→ Exercice court A:
Recopiez l'extrait sur le film Compartiment No 6 en commençant par "Cinémathèque KINO REGINA" et en allant jusqu'à "son interprétation ?", mais substituez "18 h 30" à "17 h 00".
→ Exercice court B:
Prolongez l'extrait sur le film Compartiment No 6 à partir de l'endroit où il s'arrête.

→ Extrait:
Cinémathèque KINO REGINA / Oodi – Helsinki

  • HYTTI No 6 / Compartiment No 6
    Juho Kuosmanen
    Mercredi 13 avril à 17 h 00
    Après la projection du film, Juho Kuosmanen et son collègue Tommi Seitajoki discuteront des expériences de visualisation et des différentes approches, perceptions de Compartiment No 6. Par ailleurs, comment la guerre d’agression russe a-t-elle affecté à la fois le regard porté sur le film et son interprétation ?
    Lire également ci-dessous Entretien avec Juho Kuosmanen (19.10.2021)

GRAND PRIX DU FESTIVAL DE CANNES 2021

HYTTI NRO 6 / COMPARTIMENT No 6
Finlande / Russie / Estonie / Allemagne (2021), 107 min
Réalisé par Juho Kuosmanen
Avec Seidi HaarlaJuriy Borisov, Dinara Drukarova
Sortie en Finlande : 29.10.2021
Sortie en France : 03.11.2021

Préselection Oscar du Meilleur film étranger 2022
Sélection César du Meilleur film étranger 2022

ENTRETIEN AVEC JUHO KUOSMANEN

Pour son deuxième long métrage Hytti Nro 6 / Compartiment No 6 – Grand Prix ex aequo du Festival de Cannes 2021 –, le Finlandais Juho Kuosmanen signe un road-movie sur rails à travers les espaces désolés et glacés de la ligne Moscou-Mourmansk. Ainsi la plus grande ville au nord du cercle arctique tient lieu de destination finale à ces deux protagonistes qu’apparemment tout oppose mais qu’une cohabitation forcée et confinée va au cours de cette traversée peu à peu rapprocher. 
Le voyage comme quête de soi-même, comme passage de soi à l’autre pour se trouver soi-même.
Preuve s’il en est, selon l’adage, que dans un voyage ce n’est pas la destination qui compte mais toujours le chemin parcouru…

Compartiment No 6, votre deuxième long métrage, a été récompensé du Grand Prix (ex aequo) au Festival de Cannes; il a également reçu le Prix du Meilleur film étranger au Festival de Jérusalem et, tout récemment, a été sélectionné par le jury finlandais comme candidat de la Finlande à l’Oscar 2022 du Meilleur film étranger – sans parler de l’ample distribution internationale. Aujourd’hui, on peut dire que vous êtes cet « Hymyilevä mies » (titre original de « Olli Mäki » – qui signifie « l’homme qui sourit »), votre premier long métrage récompensé du Prix Un certain regard au Festival de cannes 2016, qui se retrouve embarqué dans une « success story » loin d’être achevée. Est-ce un rêve qui s’est réalisé ?
C’est difficile à dire. Je pense que je n’ai jamais rêvé de quelque chose de pareil mais, bien sûr, quand ça arrive c’est assez incroyable et formidable. Je suis très heureux que les gens puissent surtout partager ces sentiments que j’ai essayé de transmettre avec ce film. Lorsque je travaille sur un film, je ne pense jamais au résultat, à un objectif que je me serais fixé et que je voudrais atteindre. J’essaie juste d’être très clair et ensuite, bien évidemment, j’espère que les gens partageront ces mêmes émotions que j’ai voulu faire passer à travers mon film. En fait, toutes ces récompenses sont la preuve que ça s’est produit.

→ Données affichées:
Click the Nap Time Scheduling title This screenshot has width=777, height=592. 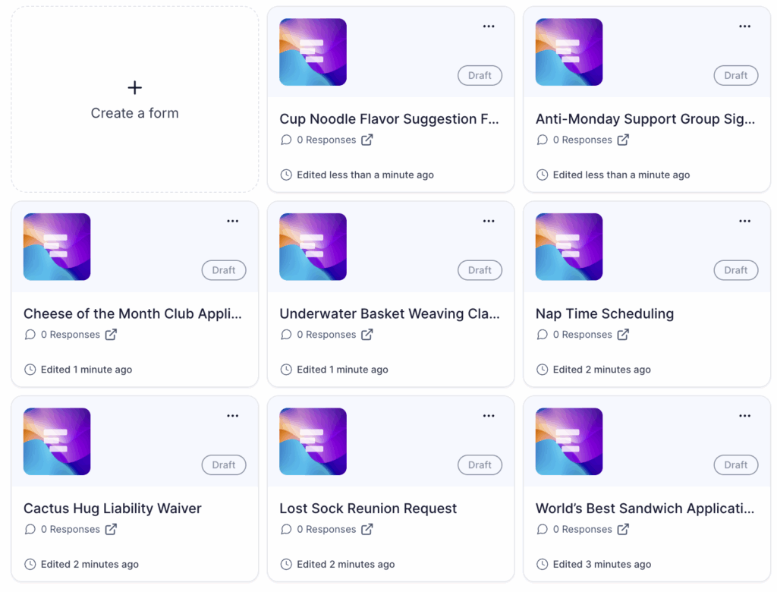605,314
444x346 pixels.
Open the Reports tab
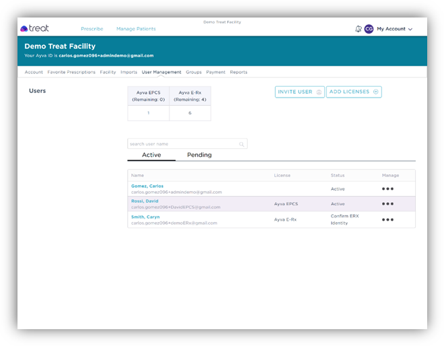tap(238, 72)
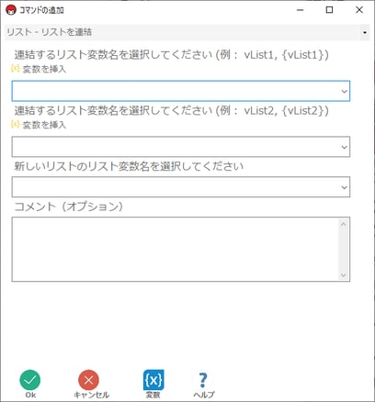Cancel using the red X キャンセル icon
Screen dimensions: 375x402
coord(88,380)
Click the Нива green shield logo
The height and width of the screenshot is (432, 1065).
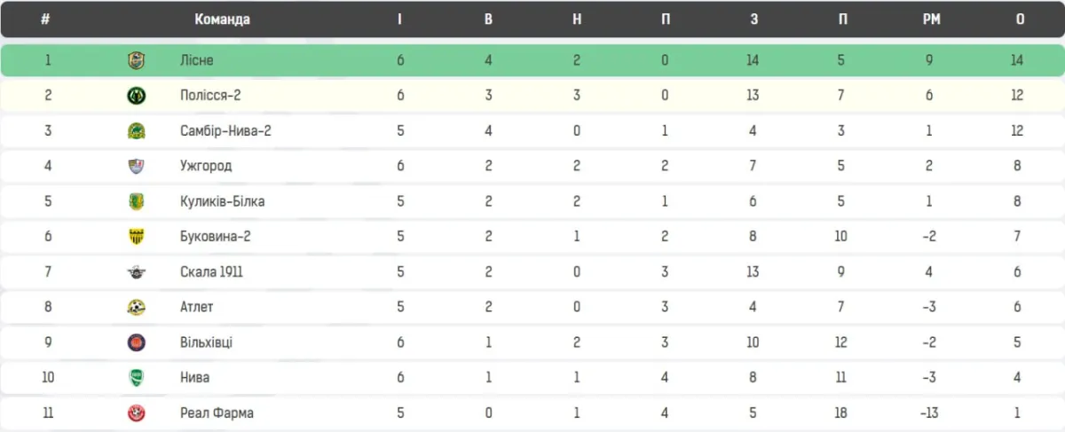[x=136, y=378]
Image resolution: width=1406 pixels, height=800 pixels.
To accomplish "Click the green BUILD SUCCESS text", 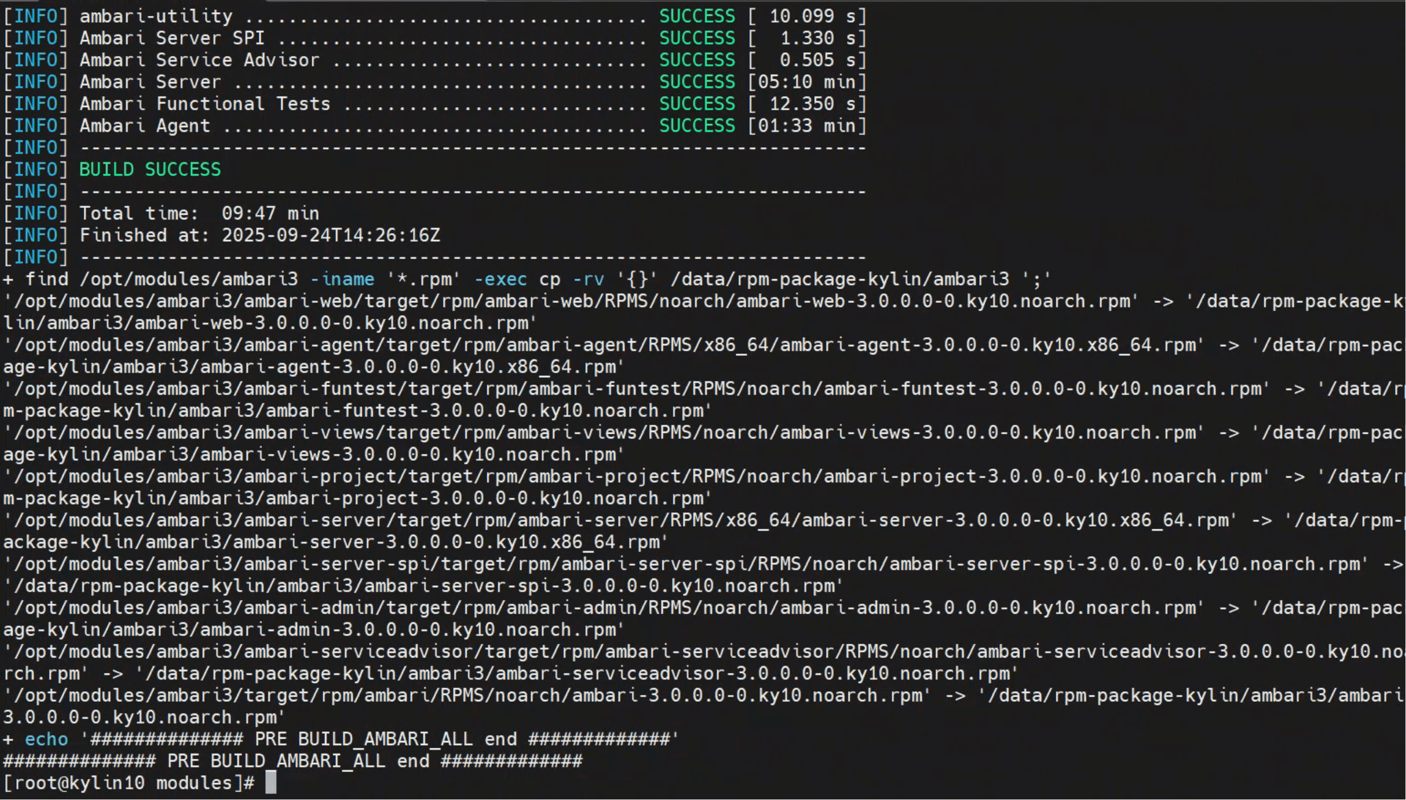I will pos(150,169).
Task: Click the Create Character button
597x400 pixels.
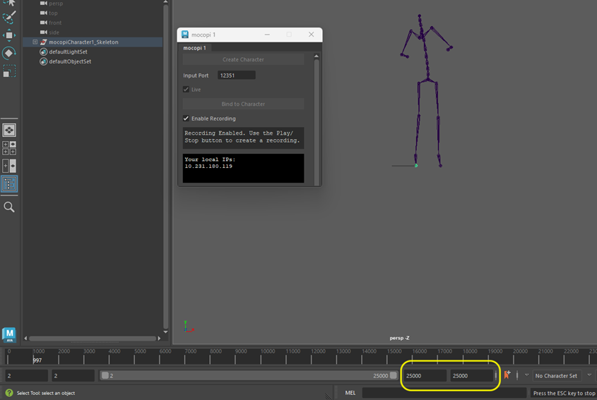Action: click(243, 60)

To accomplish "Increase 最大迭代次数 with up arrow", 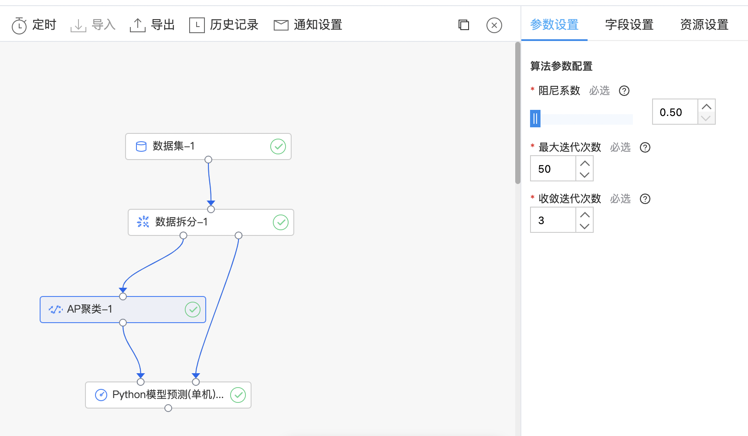I will click(585, 163).
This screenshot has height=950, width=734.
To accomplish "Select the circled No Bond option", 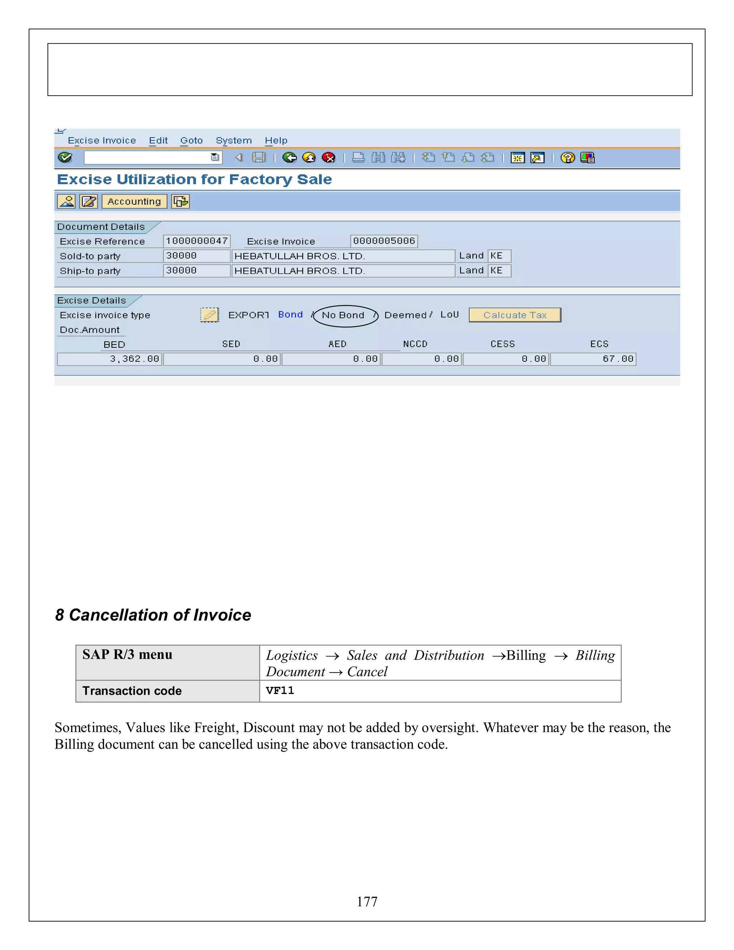I will tap(343, 315).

→ Réponse attendue A:
Cinémathèque KINO REGINA / Oodi – Helsinki

  • HYTTI No 6 / Compartiment No 6
    Juho Kuosmanen
    Mercredi 13 avril à 18 h 30
    Après la projection du film, Juho Kuosmanen et son collègue Tommi Seitajoki discuteront des expériences de visualisation et des différentes approches, perceptions de Compartiment No 6. Par ailleurs, comment la guerre d’agression russe a-t-elle affecté à la fois le regard porté sur le film et son interprétation ?

→ Réponse attendue B:
Vous êtes né en 1979, ce qui signifie que vous aviez moins de 10 ans pendant cette période de la guerre froide au cours de laquelle se situe le livre éponyme de Rosa Liksom et dont votre film est inspiré. Qu’est-ce qui a suscité votre interêt dans ce livre – au demeurant empreint d’une sinistre atmosphère – au point que vous souhaitiez en faire un film ?
J’aime l’idée d’une intrigue simple qui se déroulerait dans un train. C’est un road movie sur rails qui a une intrigue relativement simple mais, dans le même temps, on peut explorer assez profondément le comportement humain et les émotions. Pour moi, c’est un excellent cadre pour traiter le comportement humain et, par ailleurs, le livre est très cinégénique dans ses paysages, ses différentes scènes. Le récit est parsemé d’images fortes. Mais, dans le même temps, je sentais que ça pouvait être très difficile parce que l’histoire se situe à des niveaux de temps différents sur des époques diverses. Un livre ouvrira toujours des horizons plus larges qu’un film. J’étais certes très intéressé mais, dans le même temps, j’avais des doutes. C’est alors que j’ai rencontré Rosa Liksom, l’auteur du livre, et que nous en avons discuté. Elle m’a donné entière liberté quant à l’adaptation du livre et je me suis alors senti déchargé d’un fardeau. Je n’avais pas à copier le livre, je pouvais faire mon propre film en m’inspirant du livre. Mais ce qui l’a véritablement emporté, c’est le train, les paysages et les fortes valeurs cinégéniques du récit ainsi que ce contenu très humain entre deux êtres confinés dans un tout petit compartiment.

Pour avoir voyagé moi-même en train plusieurs fois de Helsinki à Moscou dans les années 80, je dois dire que j’ai été estomaquée de voir que tout l’intérieur du compartiment était authentique, des parois en préfabriqué simili bois marron avec leurs filets à bagages jusqu’aux sinistres couvertures gris-marronnasses ! Comment avez-vous réussi à avoir accès à ces vieux compartiments sortis vraisemblablement du Musée des chemins de fers russe ? Quels ont été vos arguments qui ont convaincu les autorités russes sans doute réticentes, pour ne pas dire plus, de vous laisser utiliser le train sur leur réseau ferroviaire ?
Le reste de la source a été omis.